● WRITTEN EXERCISE A
Duplicate the stretch of the chicken forum thread from "Australorps are the" through "foxes. Sooooo, I now have 34." word for word.

● PASSAGE
## START

Christina you have a very beautiful flock!  Don't you just love the Americaunas? What breed are the ones that are black & white.  They are pretty too.


----------



## christinak (Apr 8, 2013)

Those are silver laced wyandottes!  They are from my first flock.  I also have Partridge Plymouth Rocks, Australorps, and the Easter Eggers in there.  That was my most successful batch...12 for 12 made it.  A year later I lost one girl to being egg-bound.  The second batch had 6 brahmas and 2 golden laced wyandottes.  The third batch was a total DISASTER.  Out of a dozen girls, only 6 made it.  My latest flock had 20 and only 1 baby died.  Then I lost some to foxes.  Sooooo, I now have 34.

Australorps are the sweetest, and the brahmas.  I've got a couple California Whites, a Jersey Giant, a Russian Spangled, Cuckoo Marans, and Welsummers.  I always wanted Salmon Favaroles and I ordered 2 and BOTH were killed.  ARGH.


----------



## AngelMomma (Apr 8, 2013)

christinak said:


> Those are silver laced wyandottes! They are from my first flock. I also have Partridge Plymouth Rocks, Australorps, and the Easter Eggers in there. That was my most successful batch...12 for 12 made it. A year later I lost one girl to being egg-bound. The second batch had 6 brahmas and 2 golden laced wyandottes. The third batch was a total DISASTER. Out of a dozen girls, only 6 made it. My latest flock had 20 and only 1 baby died. Then I lost some to foxes. Sooooo, I now have 34.

## END

● INPUT

## START

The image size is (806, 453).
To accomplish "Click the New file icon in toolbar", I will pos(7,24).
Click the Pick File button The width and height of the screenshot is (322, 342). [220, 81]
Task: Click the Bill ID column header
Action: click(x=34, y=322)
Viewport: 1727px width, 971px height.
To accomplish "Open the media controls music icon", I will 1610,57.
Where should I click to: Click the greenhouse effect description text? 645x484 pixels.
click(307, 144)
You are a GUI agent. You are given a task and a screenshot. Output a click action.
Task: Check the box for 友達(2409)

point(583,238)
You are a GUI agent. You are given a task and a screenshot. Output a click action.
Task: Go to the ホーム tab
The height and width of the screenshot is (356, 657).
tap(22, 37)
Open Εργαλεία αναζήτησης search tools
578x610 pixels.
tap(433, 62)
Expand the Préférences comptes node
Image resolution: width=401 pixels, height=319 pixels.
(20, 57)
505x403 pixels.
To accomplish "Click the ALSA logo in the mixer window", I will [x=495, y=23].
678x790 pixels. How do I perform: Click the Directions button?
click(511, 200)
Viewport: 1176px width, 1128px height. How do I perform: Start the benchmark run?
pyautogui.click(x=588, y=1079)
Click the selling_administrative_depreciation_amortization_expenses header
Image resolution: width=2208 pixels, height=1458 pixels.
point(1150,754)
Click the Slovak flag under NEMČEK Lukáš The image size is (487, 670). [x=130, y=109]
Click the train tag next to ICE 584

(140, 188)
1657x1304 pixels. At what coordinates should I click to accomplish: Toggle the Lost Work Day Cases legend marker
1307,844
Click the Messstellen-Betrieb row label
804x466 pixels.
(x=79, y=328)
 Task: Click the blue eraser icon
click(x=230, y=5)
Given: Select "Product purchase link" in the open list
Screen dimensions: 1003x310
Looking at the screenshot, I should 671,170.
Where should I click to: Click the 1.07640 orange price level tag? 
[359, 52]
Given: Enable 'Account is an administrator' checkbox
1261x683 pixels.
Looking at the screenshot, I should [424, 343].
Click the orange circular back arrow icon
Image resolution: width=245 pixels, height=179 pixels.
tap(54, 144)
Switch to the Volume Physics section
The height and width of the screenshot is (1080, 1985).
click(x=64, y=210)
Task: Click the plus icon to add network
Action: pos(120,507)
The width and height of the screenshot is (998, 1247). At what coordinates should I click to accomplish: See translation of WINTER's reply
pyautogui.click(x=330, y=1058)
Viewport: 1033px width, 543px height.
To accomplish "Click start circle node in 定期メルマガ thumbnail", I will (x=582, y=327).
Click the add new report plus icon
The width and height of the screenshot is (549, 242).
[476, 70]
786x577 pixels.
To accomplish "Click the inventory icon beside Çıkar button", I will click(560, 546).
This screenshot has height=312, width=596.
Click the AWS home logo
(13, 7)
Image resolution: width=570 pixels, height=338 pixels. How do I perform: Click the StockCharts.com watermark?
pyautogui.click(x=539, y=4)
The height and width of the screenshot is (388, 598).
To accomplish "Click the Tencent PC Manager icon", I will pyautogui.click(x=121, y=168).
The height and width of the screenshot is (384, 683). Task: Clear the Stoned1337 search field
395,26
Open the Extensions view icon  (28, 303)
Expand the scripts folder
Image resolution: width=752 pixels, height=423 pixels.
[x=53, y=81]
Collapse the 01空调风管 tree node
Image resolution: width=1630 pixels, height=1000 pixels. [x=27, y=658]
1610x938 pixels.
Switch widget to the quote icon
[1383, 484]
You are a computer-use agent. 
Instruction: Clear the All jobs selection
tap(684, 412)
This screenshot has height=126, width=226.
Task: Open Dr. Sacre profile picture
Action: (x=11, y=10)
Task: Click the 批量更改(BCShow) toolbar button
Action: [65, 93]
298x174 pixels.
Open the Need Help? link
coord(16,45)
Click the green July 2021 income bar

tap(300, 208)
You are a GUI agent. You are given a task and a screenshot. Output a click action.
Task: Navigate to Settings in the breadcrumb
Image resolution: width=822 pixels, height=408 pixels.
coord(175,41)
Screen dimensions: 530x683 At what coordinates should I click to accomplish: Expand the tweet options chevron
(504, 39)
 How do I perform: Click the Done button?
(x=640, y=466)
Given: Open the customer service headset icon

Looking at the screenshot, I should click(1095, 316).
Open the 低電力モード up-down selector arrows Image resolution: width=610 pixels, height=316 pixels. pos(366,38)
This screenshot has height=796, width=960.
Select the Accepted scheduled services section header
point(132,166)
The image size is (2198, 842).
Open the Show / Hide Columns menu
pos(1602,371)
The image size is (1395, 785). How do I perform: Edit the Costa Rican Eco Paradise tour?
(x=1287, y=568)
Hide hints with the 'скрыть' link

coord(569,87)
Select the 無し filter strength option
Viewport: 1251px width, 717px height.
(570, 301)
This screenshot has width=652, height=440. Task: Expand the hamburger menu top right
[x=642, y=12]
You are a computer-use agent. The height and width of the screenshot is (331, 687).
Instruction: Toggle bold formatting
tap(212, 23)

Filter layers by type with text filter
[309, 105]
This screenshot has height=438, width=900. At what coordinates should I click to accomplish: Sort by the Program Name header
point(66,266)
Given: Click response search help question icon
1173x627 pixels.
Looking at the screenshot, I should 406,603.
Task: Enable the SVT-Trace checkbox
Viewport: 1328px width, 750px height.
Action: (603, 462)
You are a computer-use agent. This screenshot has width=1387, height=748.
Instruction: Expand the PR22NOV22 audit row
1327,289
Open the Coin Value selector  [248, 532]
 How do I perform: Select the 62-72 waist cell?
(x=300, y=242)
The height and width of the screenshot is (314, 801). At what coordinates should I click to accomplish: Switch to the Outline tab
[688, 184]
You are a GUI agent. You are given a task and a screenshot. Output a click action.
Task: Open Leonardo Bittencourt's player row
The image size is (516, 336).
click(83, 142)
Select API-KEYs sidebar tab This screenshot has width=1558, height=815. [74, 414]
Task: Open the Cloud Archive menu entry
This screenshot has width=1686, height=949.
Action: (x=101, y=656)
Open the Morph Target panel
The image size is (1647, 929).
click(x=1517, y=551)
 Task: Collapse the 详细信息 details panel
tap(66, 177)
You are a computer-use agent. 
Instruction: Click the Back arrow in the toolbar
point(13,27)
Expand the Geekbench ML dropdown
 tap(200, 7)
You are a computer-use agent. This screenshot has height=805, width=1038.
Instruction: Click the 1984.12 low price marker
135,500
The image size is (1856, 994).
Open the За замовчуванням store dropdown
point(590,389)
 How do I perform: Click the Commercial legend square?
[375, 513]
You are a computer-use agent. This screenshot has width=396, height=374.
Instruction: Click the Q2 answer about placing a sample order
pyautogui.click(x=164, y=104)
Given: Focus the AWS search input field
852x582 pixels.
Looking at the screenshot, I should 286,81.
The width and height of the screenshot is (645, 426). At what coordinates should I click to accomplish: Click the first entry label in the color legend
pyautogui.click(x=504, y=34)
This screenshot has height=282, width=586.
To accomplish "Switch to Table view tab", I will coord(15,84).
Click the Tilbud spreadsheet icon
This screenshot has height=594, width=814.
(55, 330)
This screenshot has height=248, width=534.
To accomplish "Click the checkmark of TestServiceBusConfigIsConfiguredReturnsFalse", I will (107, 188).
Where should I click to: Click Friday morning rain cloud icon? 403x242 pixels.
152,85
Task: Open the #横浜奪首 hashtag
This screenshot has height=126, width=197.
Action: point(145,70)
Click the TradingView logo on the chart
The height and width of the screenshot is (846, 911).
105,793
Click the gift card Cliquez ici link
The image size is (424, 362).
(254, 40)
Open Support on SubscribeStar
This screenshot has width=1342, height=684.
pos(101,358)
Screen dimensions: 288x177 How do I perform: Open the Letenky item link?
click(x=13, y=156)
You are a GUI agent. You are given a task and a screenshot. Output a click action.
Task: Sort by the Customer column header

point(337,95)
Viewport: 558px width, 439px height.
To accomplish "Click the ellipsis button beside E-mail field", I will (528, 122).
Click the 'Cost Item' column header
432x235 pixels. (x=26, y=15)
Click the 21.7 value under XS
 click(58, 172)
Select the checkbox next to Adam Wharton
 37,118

## END

● WRITTEN EXERCISE B
Set down the rows below exactly as they appear, taking the stretch from the row that contains "Filter layers by type with text filter" through the row that contains "(x=300, y=242)", both of those rows included.

● WORKED ANSWER A
Australorps are the sweetest, and the brahmas.  I've got a couple California Whites, a Jersey Giant, a Russian Spangled, Cuckoo Marans, and Welsummers.  I always wanted Salmon Favaroles and I ordered 2 and BOTH were killed.  ARGH.


----------



## AngelMomma (Apr 8, 2013)

christinak said:


> Those are silver laced wyandottes! They are from my first flock. I also have Partridge Plymouth Rocks, Australorps, and the Easter Eggers in there. That was my most successful batch...12 for 12 made it. A year later I lost one girl to being egg-bound. The second batch had 6 brahmas and 2 golden laced wyandottes. The third batch was a total DISASTER. Out of a dozen girls, only 6 made it. My latest flock had 20 and only 1 baby died. Then I lost some to foxes. Sooooo, I now have 34.

● WORKED ANSWER B
Filter layers by type with text filter
[309, 105]
This screenshot has height=438, width=900. At what coordinates should I click to accomplish: Sort by the Program Name header
point(66,266)
Given: Click response search help question icon
1173x627 pixels.
Looking at the screenshot, I should 406,603.
Task: Enable the SVT-Trace checkbox
Viewport: 1328px width, 750px height.
Action: (603, 462)
You are a computer-use agent. This screenshot has width=1387, height=748.
Instruction: Expand the PR22NOV22 audit row
1327,289
Open the Coin Value selector  [248, 532]
 How do I perform: Select the 62-72 waist cell?
(x=300, y=242)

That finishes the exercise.